ANALYSES

Fake news ou pragmatisme chinois sur les marchés internationaux ?

Tribune
28 septembre 2017


Depuis plusieurs semaines, les marchés pétroliers et financiers[1] sont traversés par des rumeurs concernant l’instauration prochaine d’un contrat pétrolier à la Bourse de Shanghai, un contrat qui serait libellé en monnaie chinoise, le yuan, et adossé à l’or. Sur un marché pétrolier dominé par deux places boursières localisées aux Etats-Unis -le Chicago Mercantile Exchange (CME) dont la filière énergétique le New York Mercantile Exchange (NYMEX) offre principalement des contrats pétroliers sur le West Texas Intermediate (WTI)- et au Royaume-Uni -l’Intercontinental Exchange (ICE) qui propose principalement des contrats adossés au Brent-, la stratégie de Pékin ne laisse pas indifférente la communauté pétrolière et financière. Que les rumeurs avancées par différents médias asiatiques ou russes soient fondées ou non, (i) : elles doivent interroger sur les conséquences que pourraient avoir sur les marchés un contrat pétrolier à la Bourse de Shanghai libellé en monnaie locale chinoise, et (ii) elles doivent être analysées non plus sous un angle pétrolier et financier mais sous un angle purement géopolitique.

La Chine souhaite affirmer un pouvoir de marché sur les marchés pétroliers

Depuis le milieu des années 1980, les marchés pétroliers sont régis par le système dit des 3 markers avec certaines qualités de pétrole -le WTI pour les Etats-Unis, le Brent pour l’Europe et l’Oman-Dubaï pour les pétroles exportés du Moyen-Orient vers l’Asie- servant d’indices de références. Les markers ne sont pas choisis au hasard et reflètent l’état des équilibres régionaux en matière d’offre et de demande. Les pétroles choisis, plutôt légers pour le WTI et le Brent, ont une structure de propriété diversifiée et ont des caractéristiques chimiques particulièrement adaptées à l’appareil de production de la zone considérée. En outre, dans chacune des zones d’échanges, il existe un bon niveau d’infrastructure (réseau de pipelines dans la zone WTI, infrastructure portuaire en zone Brent (Sullom Voe).

Deuxième consommateur mondial de pétrole mais premier importateur depuis 2016, la Chine considère que son pouvoir de marché sur les marchés pétroliers est aujourd’hui limité et qu’elle subit les variations des prix du pétrole sans bénéficier d’« une prime à la hauteur de son statut ». La création d’un contrat pétrolier dans une bourse chinoise pourrait ainsi, selon Pékin, permettre aux acteurs chinois de mieux se protéger de la volatilité des prix, sans avoir à recourir à des contrats libellés en dollars, monnaie dont les cours varient quotidiennement. L’idée de ce contrat n’est pas nouvelle : Pékin prépare le lancement de son propre contrat pétrolier depuis 2010. Elle a émergé de nouveau en 2014 et en 2015 au sein du Shanghai Futures Exchange et de sa filiale le Shanghai International Energy Exchange (INE), sans toutefois être couronnée de succès. Manque d’intérêt de la part des investisseurs habitués à réaliser leurs opérations de trading sur des places américaine et européenne, présence d’un hub majeur de trading régional à Singapour et forte régulation chinoise avec notamment un haut niveau de taxe étaient les arguments le plus souvent avancés pour expliquer les différents faux départs du lancement du contrat depuis près de 7 ans. Toutefois, une autre problématique récurrente était évoquée : le contrat libellé en yuan, monnaie non convertible internationalement, était très peu attractif pour les principaux acteurs du marché. Sauf à réaliser des achats immédiats de produits chinois en contrepartie des livraisons pétrolières ou à conserver en réserve du yuan dans leur portefeuille, les contrats en yuan offraient trop peu d’options pour les acteurs. Ces derniers considéraient en outre que la valeur des contrats en yuan était susceptible d’évoluer au gré de la politique monétaire chinoise et les exposait ainsi à un fort risque de change.

• Consigne A:
Répondez brièvement à ces questions sur la tribune consacrée au contrat pétrolier chinois :
(i) Quelle place boursière propose principalement des contrats adossés au Brent ?
(ii) Quelle qualité de pétrole sert d'indice de référence pour les pétroles exportés du Moyen-Orient vers l'Asie ?
(iii) Depuis quelle année Pékin prépare-t-il le lancement de son propre contrat pétrolier ?
• Consigne B: Recopiez le passage de la tribune sur le contrat pétrolier chinois en commençant aux mots « La Chine souhaite » et en vous arrêtant après « Brent (Sullom Voe). ».
Les lignes qui suivent forment un matériau indépendant du texte source.

• Données fournies:
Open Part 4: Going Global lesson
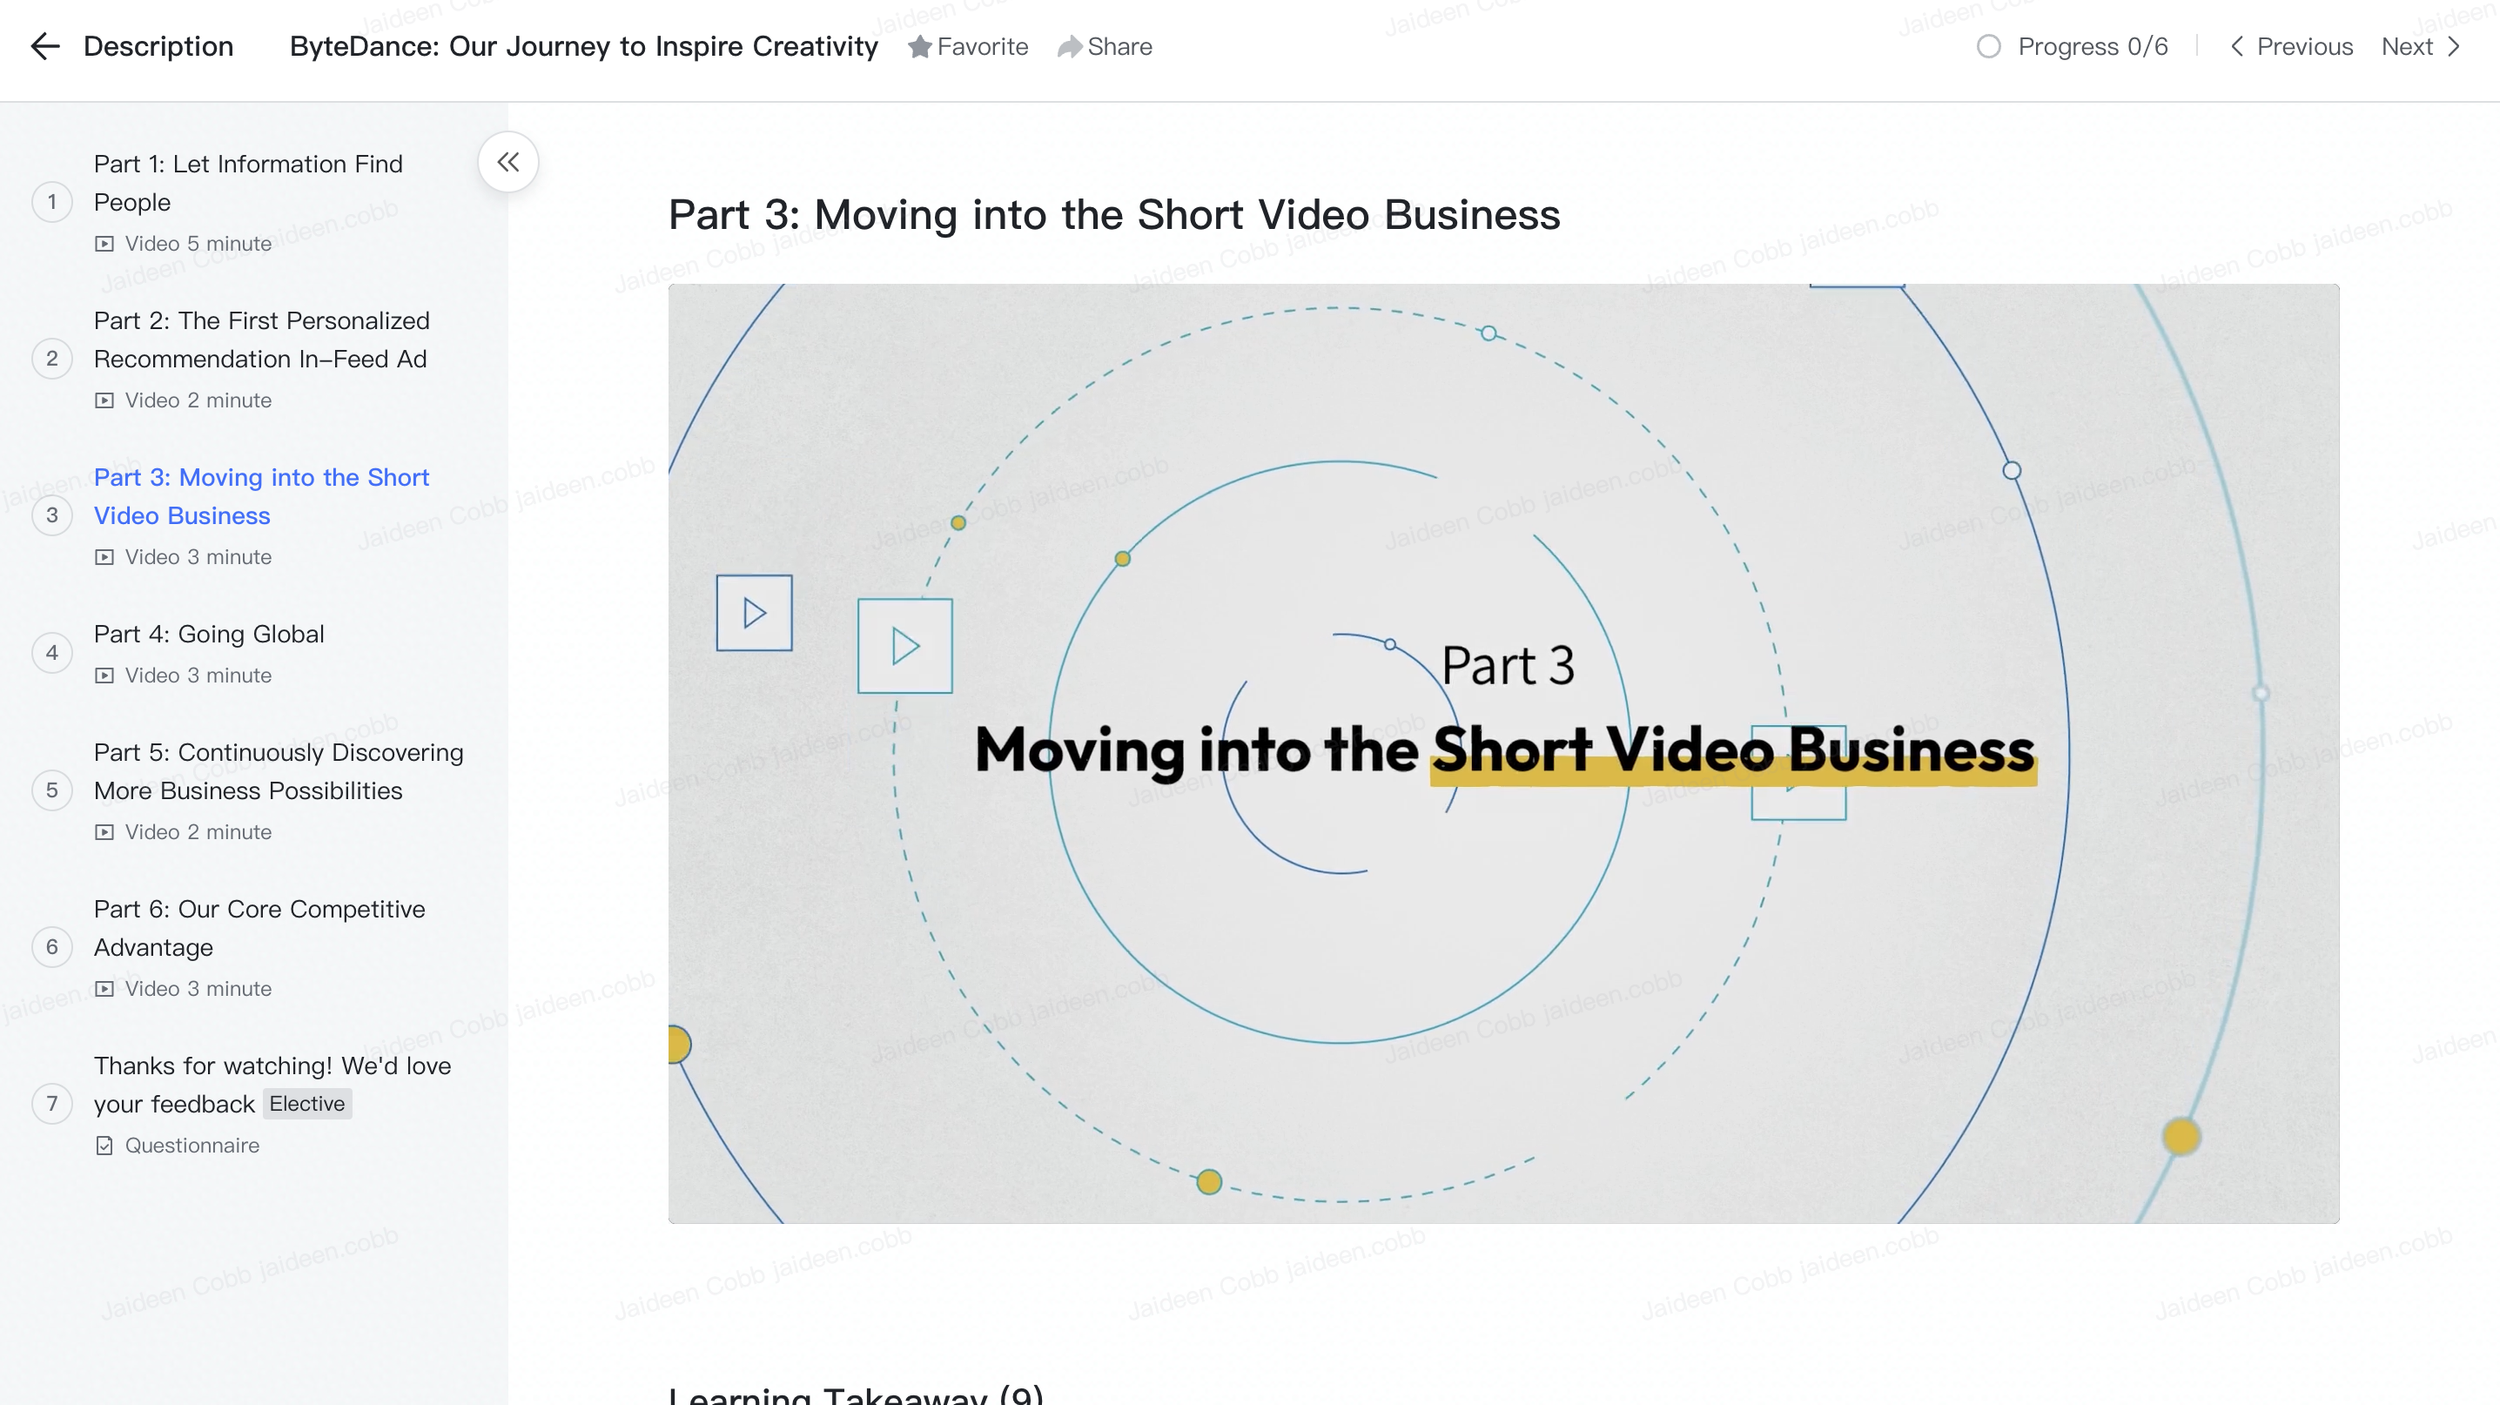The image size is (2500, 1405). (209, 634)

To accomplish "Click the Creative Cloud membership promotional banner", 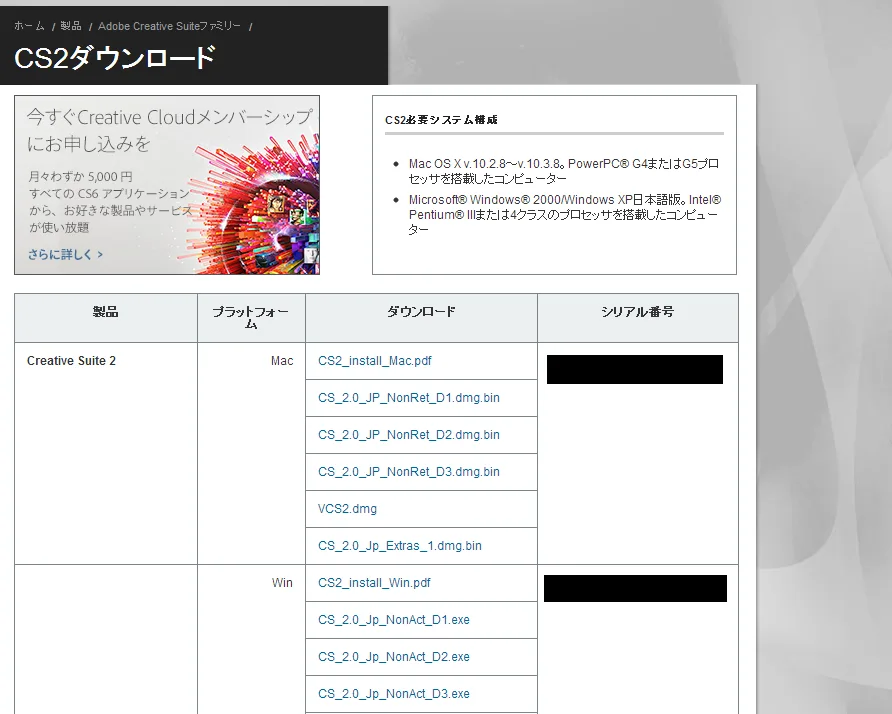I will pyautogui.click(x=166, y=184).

• Réponse attendue A:
(i) L'Intercontinental Exchange (ICE)
(ii) L'Oman-Dubaï
(iii) Depuis 2010

• Réponse attendue B:
La Chine souhaite affirmer un pouvoir de marché sur les marchés pétroliers

Depuis le milieu des années 1980, les marchés pétroliers sont régis par le système dit des 3 markers avec certaines qualités de pétrole -le WTI pour les Etats-Unis, le Brent pour l’Europe et l’Oman-Dubaï pour les pétroles exportés du Moyen-Orient vers l’Asie- servant d’indices de références. Les markers ne sont pas choisis au hasard et reflètent l’état des équilibres régionaux en matière d’offre et de demande. Les pétroles choisis, plutôt légers pour le WTI et le Brent, ont une structure de propriété diversifiée et ont des caractéristiques chimiques particulièrement adaptées à l’appareil de production de la zone considérée. En outre, dans chacune des zones d’échanges, il existe un bon niveau d’infrastructure (réseau de pipelines dans la zone WTI, infrastructure portuaire en zone Brent (Sullom Voe).